The nineteen selected areas are Barking and Dagenham, Birmingham, Brighton and Hove, Bury, Coventry, East Riding, Enfield, Hammersmith and Fulham,Hampshire. Kent, Knowsley, Liverpool, Norfolk, North Tyneside, Nottinghamshire, Oldham, Richmond upon Thames, Sheffield and Lancashire. Some of the authorities will be working together in joint projects.
Catherine Ashton said the pilots would pave the way for every primary pupil to have the opportunity to study at least one foreign language by 2010. Children have traditionally not started to learn languages until secondary school, when for many children, she said, it was too late. This meant that only 39% of fifteen year olds studying a foreign language last year achieved grades A* -C and only 11% of 16 to 18 year old students chose to take a language at A level. This in turn meant that only 2 in every 100 undergraduates were studying a language in 2001-02.

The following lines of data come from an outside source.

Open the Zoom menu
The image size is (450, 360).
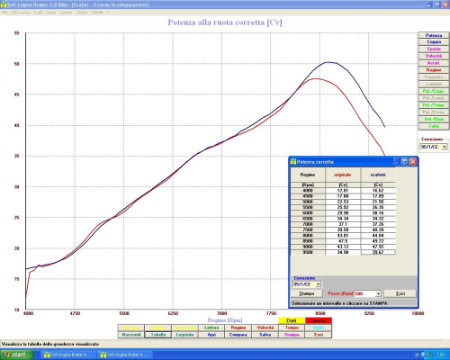tap(51, 12)
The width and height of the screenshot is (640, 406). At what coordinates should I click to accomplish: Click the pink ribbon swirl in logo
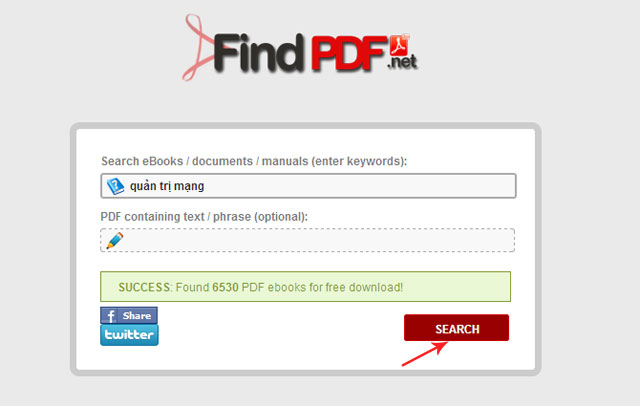click(199, 47)
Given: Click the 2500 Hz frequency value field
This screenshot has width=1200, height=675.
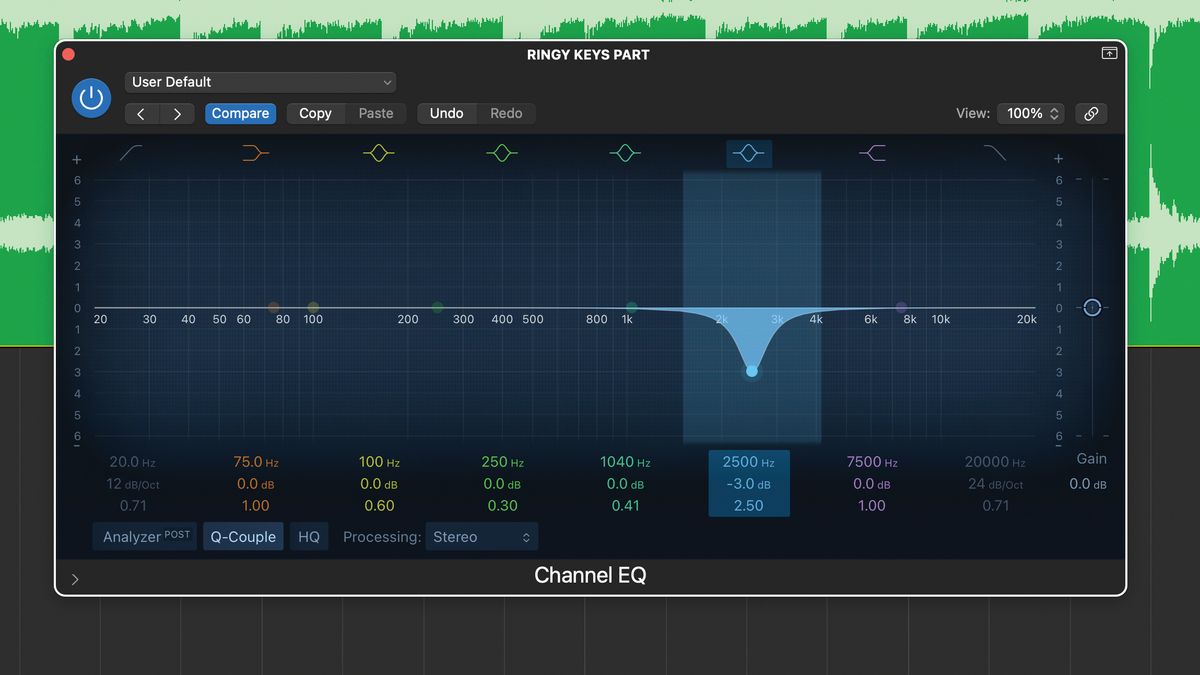Looking at the screenshot, I should 749,461.
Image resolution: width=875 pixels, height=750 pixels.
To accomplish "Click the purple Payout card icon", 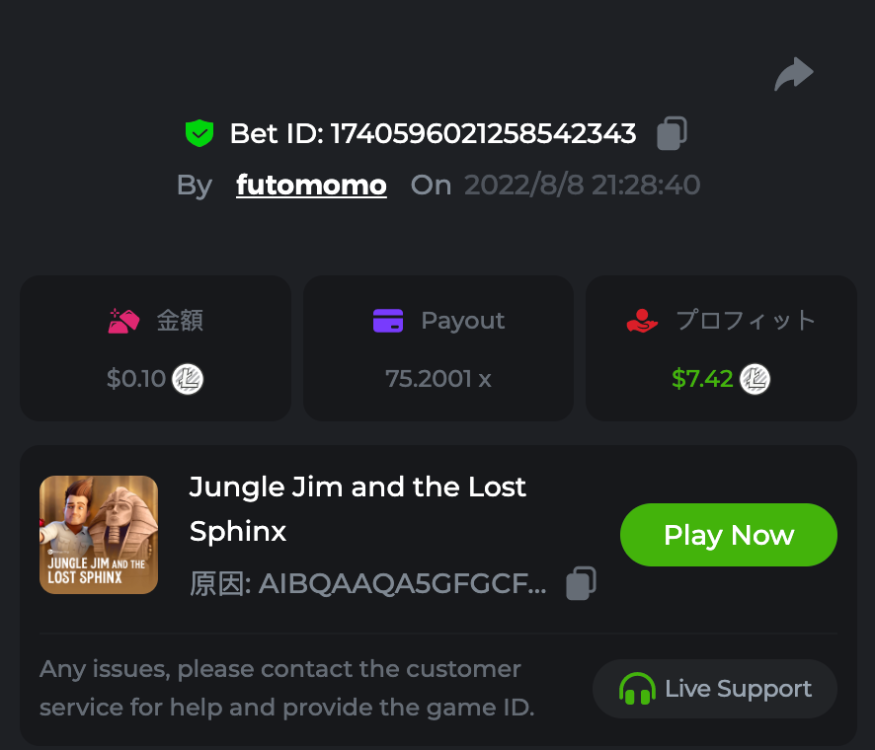I will [388, 321].
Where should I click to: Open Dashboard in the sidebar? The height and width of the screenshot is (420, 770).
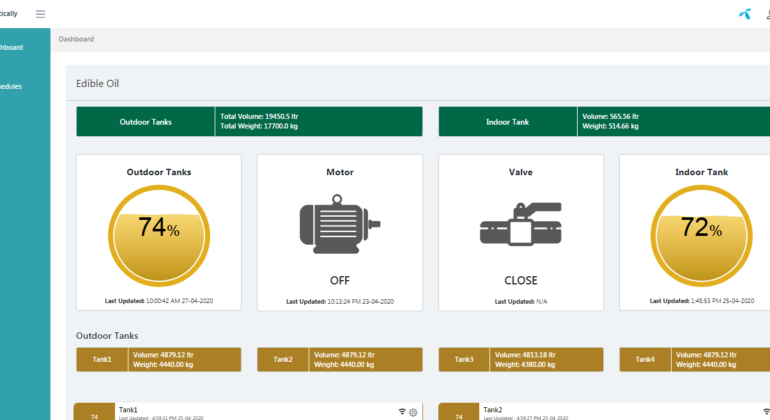[x=12, y=47]
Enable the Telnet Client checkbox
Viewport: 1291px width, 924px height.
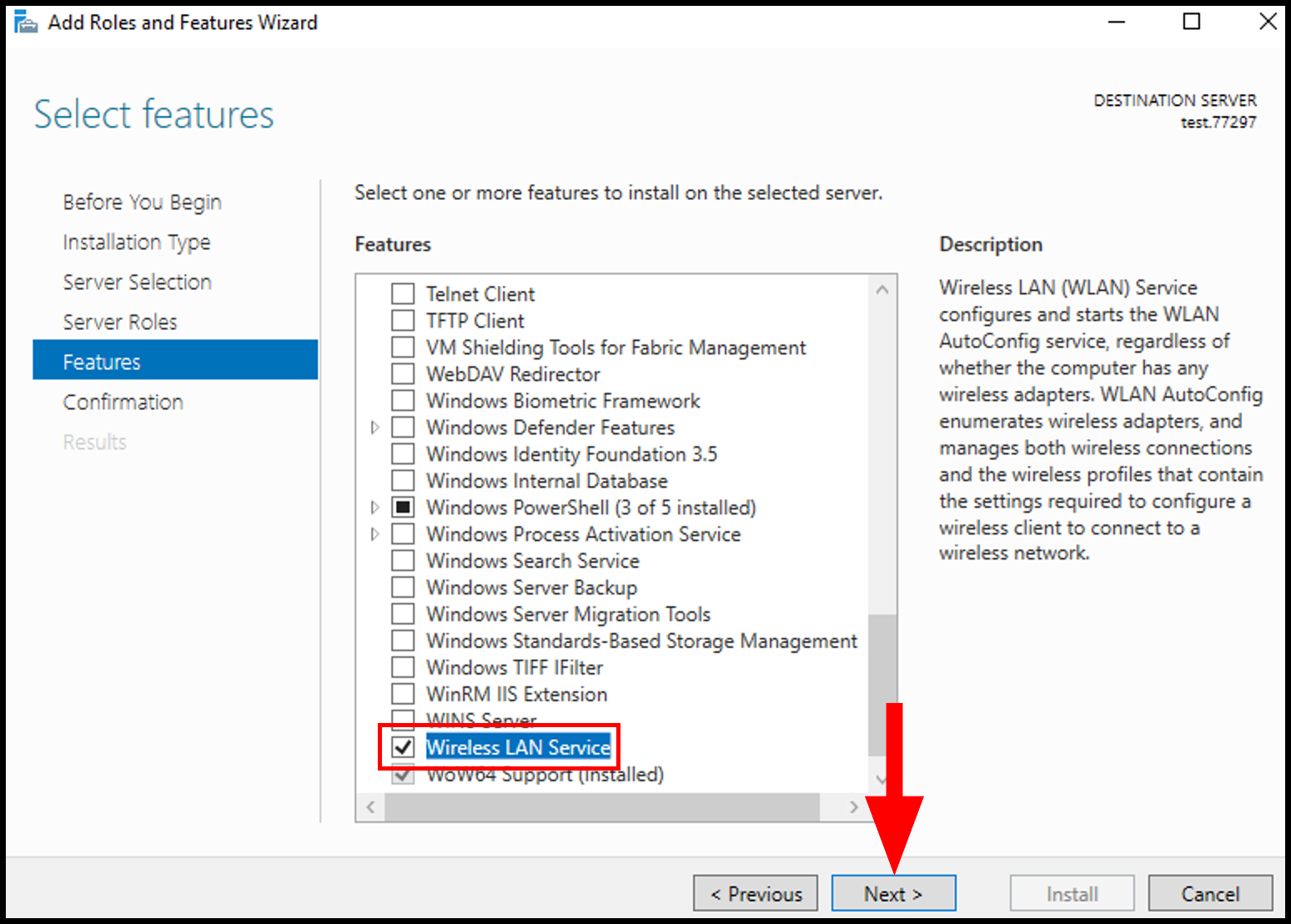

“We have a challenging agenda to turn around attitudes to language learning but we are determined to give young people the opportunity to learn a language and benefit from all the social and career advantages this will give them,” she said.
The minister also announced the appointment of Dr Lid King as the new National Director for Languages. Dr King will play a key role in the implementation of the Government’s National Languages Strategy.